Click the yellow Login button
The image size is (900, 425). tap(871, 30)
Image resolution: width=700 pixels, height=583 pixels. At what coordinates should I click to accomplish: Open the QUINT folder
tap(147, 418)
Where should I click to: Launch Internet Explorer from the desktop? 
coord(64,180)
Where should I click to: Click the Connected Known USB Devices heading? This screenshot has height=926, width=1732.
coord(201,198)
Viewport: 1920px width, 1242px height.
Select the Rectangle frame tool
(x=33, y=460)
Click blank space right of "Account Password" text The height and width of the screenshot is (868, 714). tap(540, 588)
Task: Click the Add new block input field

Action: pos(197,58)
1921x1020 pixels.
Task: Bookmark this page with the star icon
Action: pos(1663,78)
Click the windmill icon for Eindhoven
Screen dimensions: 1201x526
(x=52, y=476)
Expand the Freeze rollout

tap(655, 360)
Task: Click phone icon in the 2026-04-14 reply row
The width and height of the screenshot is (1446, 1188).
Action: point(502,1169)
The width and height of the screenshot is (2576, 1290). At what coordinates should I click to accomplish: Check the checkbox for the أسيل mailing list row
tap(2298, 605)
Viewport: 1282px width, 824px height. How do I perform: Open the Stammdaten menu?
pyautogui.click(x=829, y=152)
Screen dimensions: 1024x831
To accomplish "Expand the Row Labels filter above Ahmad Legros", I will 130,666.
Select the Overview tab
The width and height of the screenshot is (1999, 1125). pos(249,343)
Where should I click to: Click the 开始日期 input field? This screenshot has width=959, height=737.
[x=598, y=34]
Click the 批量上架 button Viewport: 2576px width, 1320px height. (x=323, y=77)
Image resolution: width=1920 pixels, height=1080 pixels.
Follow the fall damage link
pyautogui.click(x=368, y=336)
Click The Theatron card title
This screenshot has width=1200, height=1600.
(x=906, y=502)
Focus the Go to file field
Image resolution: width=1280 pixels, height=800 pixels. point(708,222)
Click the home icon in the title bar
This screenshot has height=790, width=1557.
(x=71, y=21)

▶ WORK REQUIRED
Copy all of the data above line for line, changing nothing.

▶ ANSWER TO THE EXERCISE
Click the yellow Login button
The image size is (900, 425). tap(871, 30)
Image resolution: width=700 pixels, height=583 pixels. At what coordinates should I click to accomplish: Open the QUINT folder
tap(147, 418)
Where should I click to: Launch Internet Explorer from the desktop? 
coord(64,180)
Where should I click to: Click the Connected Known USB Devices heading? This screenshot has height=926, width=1732.
coord(201,198)
Viewport: 1920px width, 1242px height.
Select the Rectangle frame tool
(x=33, y=460)
Click blank space right of "Account Password" text The height and width of the screenshot is (868, 714). tap(540, 588)
Task: Click the Add new block input field

Action: pos(197,58)
1921x1020 pixels.
Task: Bookmark this page with the star icon
Action: pos(1663,78)
Click the windmill icon for Eindhoven
Screen dimensions: 1201x526
(x=52, y=476)
Expand the Freeze rollout

tap(655, 360)
Task: Click phone icon in the 2026-04-14 reply row
The width and height of the screenshot is (1446, 1188).
Action: point(502,1169)
The width and height of the screenshot is (2576, 1290). At what coordinates should I click to accomplish: Check the checkbox for the أسيل mailing list row
tap(2298, 605)
Viewport: 1282px width, 824px height. How do I perform: Open the Stammdaten menu?
pyautogui.click(x=829, y=152)
Screen dimensions: 1024x831
To accomplish "Expand the Row Labels filter above Ahmad Legros", I will 130,666.
Select the Overview tab
The width and height of the screenshot is (1999, 1125). pos(249,343)
Where should I click to: Click the 开始日期 input field? This screenshot has width=959, height=737.
[x=598, y=34]
Click the 批量上架 button Viewport: 2576px width, 1320px height. (x=323, y=77)
Image resolution: width=1920 pixels, height=1080 pixels.
Follow the fall damage link
pyautogui.click(x=368, y=336)
Click The Theatron card title
This screenshot has width=1200, height=1600.
(x=906, y=502)
Focus the Go to file field
Image resolution: width=1280 pixels, height=800 pixels. point(708,222)
Click the home icon in the title bar
This screenshot has height=790, width=1557.
(x=71, y=21)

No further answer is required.